網絡安全專家 曹輝:我們知道大模型訓練需要大量的數據,所以,大部分的互聯網數據,書、報、電影的對話、臺詞數據都是訓練數據通常的收集范圍。其實我們都有可能在互聯網上發一些數據,一旦這些數據是不安全的、被污染的,那可能大模型也會隨之受到影響。
人工智能數據 為何小污染會造成大危害?
國家安全部數據顯示,AI在訓練過程中,即使是0.001%的虛假文本被采用,其有害輸出也會相應上升7.2%。為何小小的污染源輸出時的危害會幾何級數的上升呢?

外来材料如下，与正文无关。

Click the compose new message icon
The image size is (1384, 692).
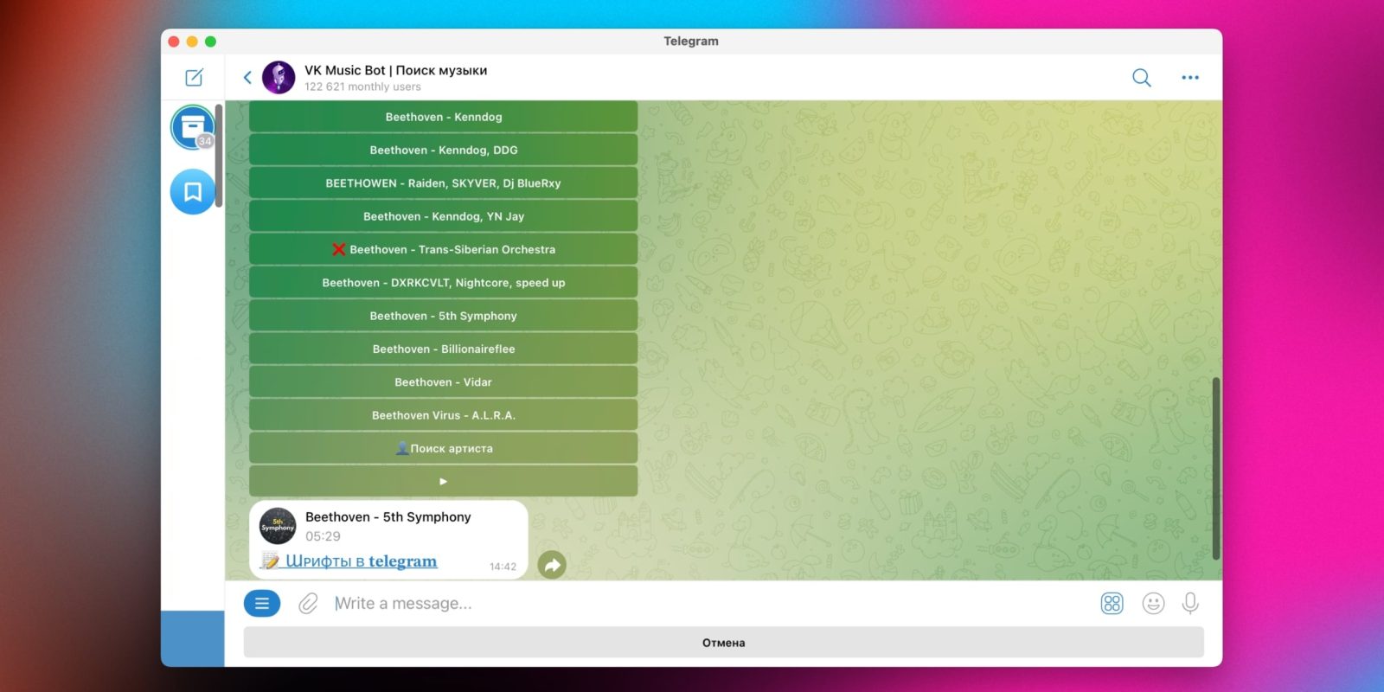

專家介紹,被污染的數據有著明顯地與其他數據不同的觀點和內容,這種情況下,AI很可能將污染數據標記為“有特點和高信息量”,并增加在算力中使用的比例。
中國網絡空間安全協會人工智能安全治理專業委員會委員 薛智慧:大語言模型本質上是一種統計語言模型,使用的多層神經網絡架構具有高度的非線性特征。在模型訓練階段,如果訓練數據集中混入了污染數據,模型可能誤將污染數據判定為“有特點、有代表性、高信息量”的內容,這種錯覺就會使模型提高污染數據整體在數據集當中的重要性,最終導致少量的污染數據也能對模型權重產生微小影響。而當模型輸出內容時,這種微小的影響會在神經網絡架構的多層傳播中被逐層放大,最終導致輸出結果出現明顯偏差。
數據污染可能引發一系列現實風險
另外,AI數據污染還可能在金融、公共安全等領域引發一系列現實風險。
中國網絡空間安全協會人工智能安全治理專業委員會委員 薛智慧:比如在經濟金融領域,一旦數據受到污染,一些市場行為分析、信用風險評估、異常交易監控等工作就可能出現判斷和決策錯誤,進而造成直接的經濟損失。而在社會輿論方面,數據污染會破壞信息的真實性,讓民眾難以辨別信息的真偽,這就可能會引發社會輿論風險。
加強源頭監管 防范污染生成
針對AI數據污染,從國家安全層面,我們應該如何防范風險?專家表示,應加強源頭監管,防范污染生成。
中國網絡空間安全協會人工智能安全治理專業委員會委員 薛智慧:要制定明確的數據采集規范,使用安全可信的數據源,構建數據標簽體系,采用嚴格的訪問控制和審計等安全措施。
其次,可以使用自動化工具、人工審查以及AI算法相結合的方式,對數據不一致性、格式錯誤、語法語義沖突等問題進行分析和處理。
安全機關此前針對AI數據污染也提示,要定期依據法規標準清洗修復受污數據,逐步構建模塊化、可監測、可擴展的數據治理框架,實現持續管理與質量把控。
對于廣大網友而言,我們在日常生活和工作中,又應該如何防范AI數據污染的風險呢?
網警提醒:
一是使用正規平臺和企業提供的AI工具;
二是科學合理地使用AI工具,AI產生的結果可以參考,但不能盲信;
三是注意保護個人信息,避免不必要的個人隱私暴露,同時不作不良信息的投喂者,共同守護網絡家園。